Space Shuttle Discovery landing on Rogers Dry Lake, 0637 PDT, 5 September 1984. (NASA)

5 September 1984: Space Shuttle Discovery, OV-103, completed its first space flight, STS-41-D,  when it landed at Edwards Air Force Base, California, at 6:37 a.m. PDT (13:37:54 UTC), 5 September 1984. It had completed 97 orbits of the Earth. The total duration of its flight was 6 days, 56 minutes, 4 seconds.

The purpose of the mission was to place three communications satellites into orbit, and to deploy an experimental solar panel array. Various other experiments were also carried out.

The Mission Commander was Henry W. Hartsfield, Jr., making his second space flight. Shuttle Pilot Michael L. Coats was on his first. Three Mission Specialists, Richard M. Mullane, Steven A. Hawley, Judith A. Resnick, and Payload Specialist Charles D. Walker, were all on their first space flight.

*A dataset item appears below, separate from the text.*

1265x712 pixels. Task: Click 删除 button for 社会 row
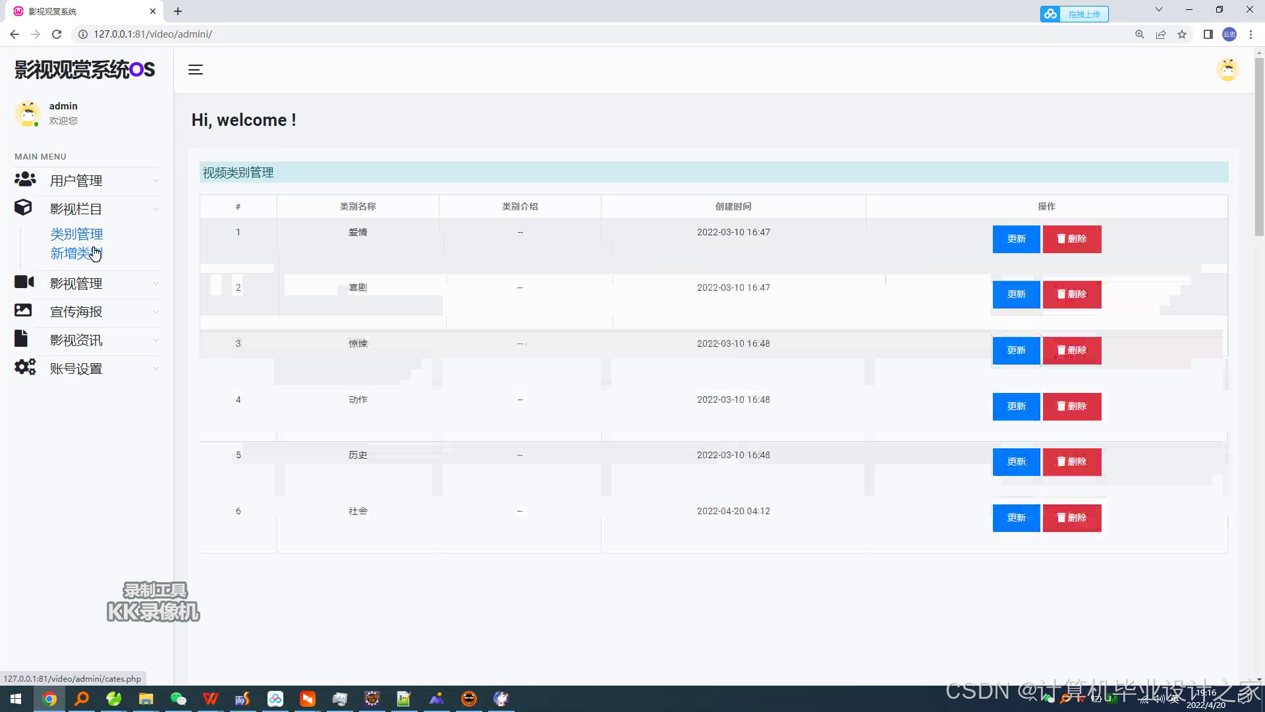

A highlight of this mission was the onboard filming by the crew of footage for the IMAX film, The Dream Is Alive.

Discovery is the space shuttle fleet leader, having made 39 orbital flights, more than any other shuttle.

Mission Specialist Judith Arlene Resnick was a crew member of shuttle mission STS-51-L. She was killed when Challenger was destroyed shortly after launch, 28 January 1986.